Pakistan's army spokesman Major General Athar Abbas said Monday claims that Pakistani troops initiated the firefight Saturday are not true and that NATO and Afghan officials were “making excuses.” He noted that there were no losses or casualties among coalition troops.

Unnamed Afghan officials said Sunday that NATO and Afghan forces patrolling near the Pakistan border came under fire from the Pakistani base. NATO then called in the coalition airstrikes that killed two dozen Pakistani soldiers in the Mohmand region, near the Afghan border.

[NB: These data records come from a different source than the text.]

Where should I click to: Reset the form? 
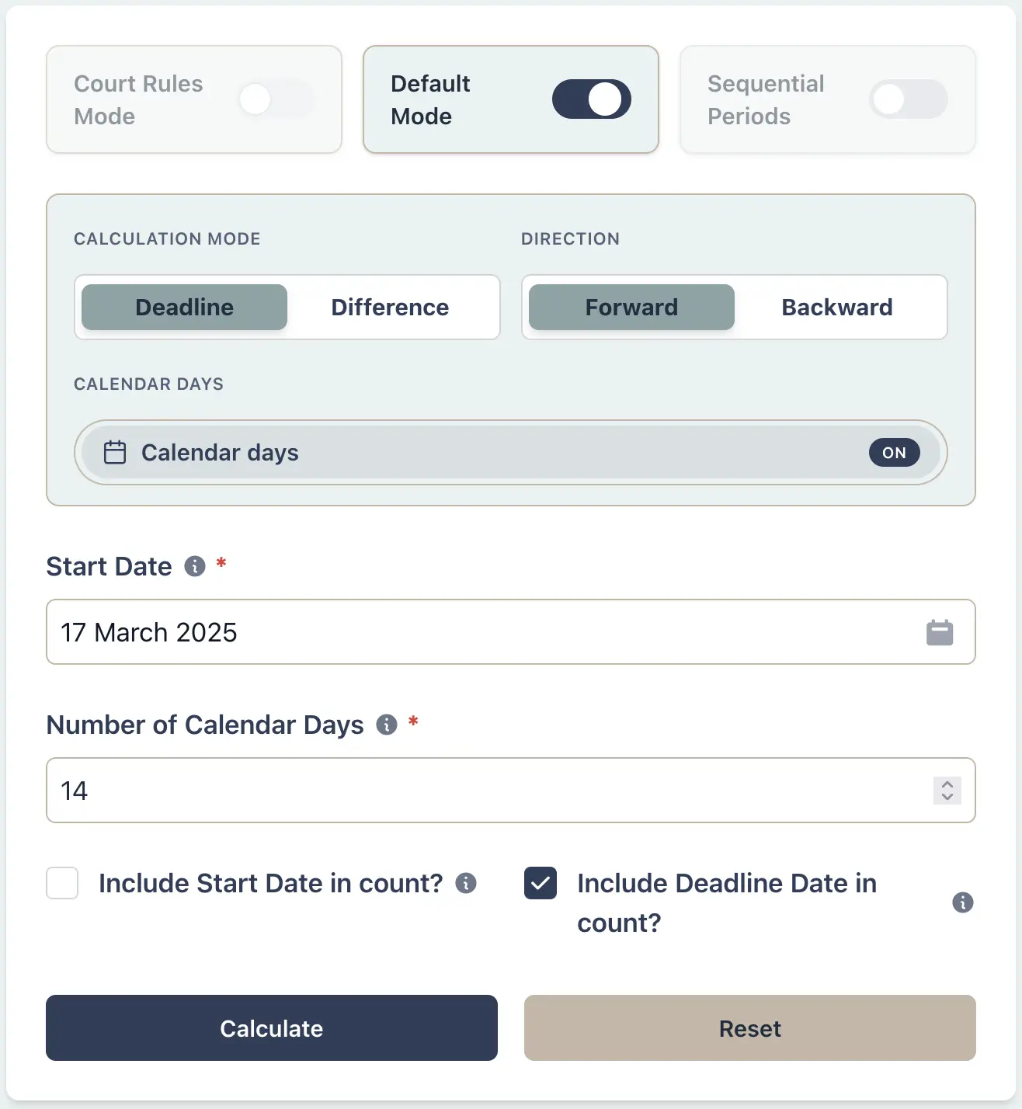[749, 1028]
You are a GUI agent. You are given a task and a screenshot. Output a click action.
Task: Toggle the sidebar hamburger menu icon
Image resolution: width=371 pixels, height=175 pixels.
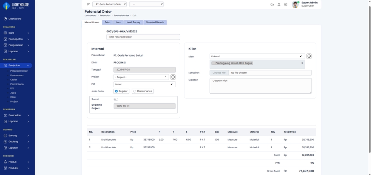tap(88, 4)
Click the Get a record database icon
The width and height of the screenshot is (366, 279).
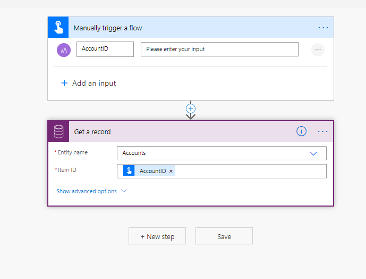[58, 132]
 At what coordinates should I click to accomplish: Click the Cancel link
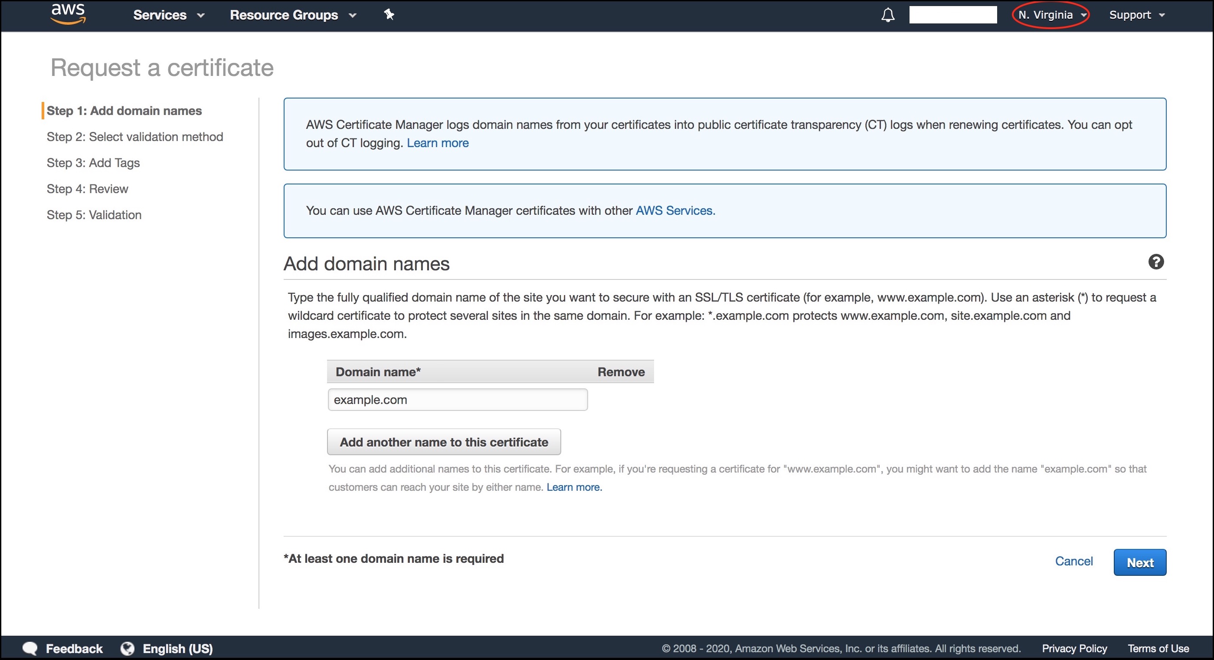tap(1074, 561)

NATO and U.S. military officials have offered condolences and pledged a full probe into the incident. A Pentagon spokesman said Monday the U.S. Central Command was dispatching a team to conduct its own investigation.

General Abbas said Monday the Pakistani soldiers were victims of unprovoked aggression and that the Pakistani military responded only after the troops were killed. He said the attack lasted up to two hours.

The Pakistani military spokesman noted that the area had been recently cleared of militants and that Pakistan had provided NATO with the exact locations of the region's two Pakistani military posts named “Volcano” and “Golden.”

Pakistani Prime Minister Yousuf Raza Gilani told CNN on Monday that the U.S.-Pakistani alliance can continue on the basis of mutual respect and mutual interest, but that both were currently lacking. He added that a parliamentary committee will investigate the NATO attack.

White House spokesman Jay Carney told reporters in Washington that a cooperative U.S.-Pakistan relationship continues to be very important and is in the best interest of American national security. He said U.S. President Barack Obama called Saturday's attack a tragedy.

Pakistan responded to the airstrikes by shutting down all NATO supply lines through its territory to Afghanistan and ordering the U.S. to vacate an air base in southwestern Baluchistan province within 15 days.

The main Pakistani association that delivers fuel to NATO forces in Afghanistan told VOA on Monday that it will not resume supplies until the Pakistani government guarantees reimbursement for lost income due to the shutdown.

Meanwhile, anti-US demonstrations were held for a second day throughout Pakistan. Protesters in Karachi and other cities called for the Pakistani government to sever its alliance with the United States.

And in Beijing, China's foreign ministry spokesman said Monday that China was “deeply shocked” by the incident and has offered condolences to Pakistan.

Russian Foreign Minister Sergei Lavrov said any violation of a country's sovereignty, even during counter-terrorist operations, is unacceptable. He telephoned his Pakistani counterpart Hina Rabbani Khar on Monday and called for NATO to thoroughly investigate the incident.